・ゼロ戦は日本の技術の粋を結集した世界一の絶品であった。空中戦で抜群の旋回性能を発揮し、鍛え上げられた操縦者たちは向かうところ敵なしで、アメリカ空軍は「ゼロ戦を避けろ」と指令を出すほどであった。しかし、アメリカはアラスカ半島に不時着したゼロ戦をグラマン社で徹底的に解体・分解し、弱点を探しあてた。ゼロ戦の急所は「ガソリン・タンク」と操縦士の「座席」。共に薄いアルミ製で、敵の弾が当たると爆発か即死である。グラマン社はゼロ戦に改良を加えた。アメリカ空軍グラマンF6Fを1943年9月、南太平洋空中戦に登場させた。タンクは分厚く、かつ柔らかいスポンジ状の生ゴムでおおわれており、少々の弾が当たっても、穴がする閉じた。座席も操縦士を包み込むゆおに分厚い鋼鉄で作られた。当然、重くなるのでゼロ戦より二倍強力なエンジン二千馬力がつけられた。空中戦で弾が当たってもグラマンは落ちなくなった。ゼロ戦が負けだした。
・アメリカ海軍は、日本の輸送船二千三百九十四隻を撃沈した。この数は日本の民間船の「85%」であり、日本の輸送能力の全滅の状態を示す。日本海軍はアメリカの無数の輸送船の僅か98隻しか沈めていない。
・沖縄の最前線で、負傷兵の看護にあたっていた勇敢な「ひめゆり舞台」の若い女子49名も、摩文仁村の小さな洞窟で自決した。日本人の屍が戦場に累々と積まれた。その数、二十万人とも、二十五万人とも言う。アメリカ兵4,915名、戦死。

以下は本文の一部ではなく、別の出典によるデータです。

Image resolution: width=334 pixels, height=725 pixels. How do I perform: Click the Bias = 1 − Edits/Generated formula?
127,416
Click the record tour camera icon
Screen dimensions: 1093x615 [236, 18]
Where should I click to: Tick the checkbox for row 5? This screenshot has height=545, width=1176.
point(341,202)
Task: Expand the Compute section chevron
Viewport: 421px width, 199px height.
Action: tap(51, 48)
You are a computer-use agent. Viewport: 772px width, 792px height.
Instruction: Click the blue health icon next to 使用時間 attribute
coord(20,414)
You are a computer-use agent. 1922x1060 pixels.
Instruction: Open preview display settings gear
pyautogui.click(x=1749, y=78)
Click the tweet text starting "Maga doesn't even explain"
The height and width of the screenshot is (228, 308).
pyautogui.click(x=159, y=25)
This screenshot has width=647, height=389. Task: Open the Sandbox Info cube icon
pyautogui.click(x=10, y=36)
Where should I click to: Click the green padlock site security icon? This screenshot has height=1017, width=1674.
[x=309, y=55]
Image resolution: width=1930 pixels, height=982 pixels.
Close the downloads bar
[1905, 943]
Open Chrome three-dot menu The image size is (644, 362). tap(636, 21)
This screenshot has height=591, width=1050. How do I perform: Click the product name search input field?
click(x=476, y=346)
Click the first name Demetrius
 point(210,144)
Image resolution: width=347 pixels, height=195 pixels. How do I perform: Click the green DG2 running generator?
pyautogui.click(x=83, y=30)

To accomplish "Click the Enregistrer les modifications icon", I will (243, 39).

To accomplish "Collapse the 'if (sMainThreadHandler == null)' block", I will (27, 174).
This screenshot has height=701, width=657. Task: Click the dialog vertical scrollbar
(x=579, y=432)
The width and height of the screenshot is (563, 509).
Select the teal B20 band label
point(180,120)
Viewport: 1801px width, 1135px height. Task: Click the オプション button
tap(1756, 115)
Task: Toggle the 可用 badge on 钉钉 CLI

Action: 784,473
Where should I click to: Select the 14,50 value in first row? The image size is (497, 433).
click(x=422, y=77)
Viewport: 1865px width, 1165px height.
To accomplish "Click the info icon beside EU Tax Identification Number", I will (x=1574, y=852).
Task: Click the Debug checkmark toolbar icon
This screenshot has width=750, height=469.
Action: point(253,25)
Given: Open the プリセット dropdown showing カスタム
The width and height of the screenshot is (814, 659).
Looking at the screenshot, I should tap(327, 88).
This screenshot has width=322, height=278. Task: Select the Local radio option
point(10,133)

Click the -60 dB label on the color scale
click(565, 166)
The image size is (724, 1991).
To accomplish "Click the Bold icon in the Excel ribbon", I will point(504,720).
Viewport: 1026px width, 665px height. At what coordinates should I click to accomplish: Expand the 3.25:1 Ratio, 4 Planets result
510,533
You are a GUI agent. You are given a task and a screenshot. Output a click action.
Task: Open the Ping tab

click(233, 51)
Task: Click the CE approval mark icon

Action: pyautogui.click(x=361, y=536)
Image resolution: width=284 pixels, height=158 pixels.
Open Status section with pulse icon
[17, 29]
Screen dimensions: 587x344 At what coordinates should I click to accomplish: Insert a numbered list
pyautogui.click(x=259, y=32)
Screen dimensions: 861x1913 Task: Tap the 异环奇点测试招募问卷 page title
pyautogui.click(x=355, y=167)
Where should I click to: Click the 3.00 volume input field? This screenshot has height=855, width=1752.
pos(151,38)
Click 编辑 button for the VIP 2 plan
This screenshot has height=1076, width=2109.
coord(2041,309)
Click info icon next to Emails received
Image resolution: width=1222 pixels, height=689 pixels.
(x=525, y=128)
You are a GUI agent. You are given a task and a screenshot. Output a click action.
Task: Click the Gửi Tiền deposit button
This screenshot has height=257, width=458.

・ヒトラーはドイツには信用できる者はいないので、日本へ逃亡するために、日本の潜水艦を回して欲しいと要請し、3月5日の早朝、日本の潜水艦が90日分の食料を積み、横須賀からハンブルクに向かった。ヒトラーと愛人のために、潜水艦には豪華な敷物を敷いた一室が作られていた。4月17日に、ヒトラーから早く来てくれと緊急の要請があり、我々はなにか大事件があったに違いないと理解した。それから、間もなく、ナチ・ドイツは壊滅した。
・1945年7月16日、夜明けの5時29分45秒、ニュー・メキシコ州アルバカーキから192キロ離れたアラモゴルド空軍基地で、人類初の原子爆弾の実験が成功した。直ちに、新型の爆弾がいつでも使用可能であると、ポツダムにいたトルーマン大統領に伝達された。
・どこの国でも暗号をたびたび変えるのだが、日本は暗号を一度も変えず、終戦になるまで、暗号が破られていることを知らなかった。これは日本が敵を過小評価したツケか。それとも、情報の価値を認識しない国民が支払った惨めな代償であったのだろうか。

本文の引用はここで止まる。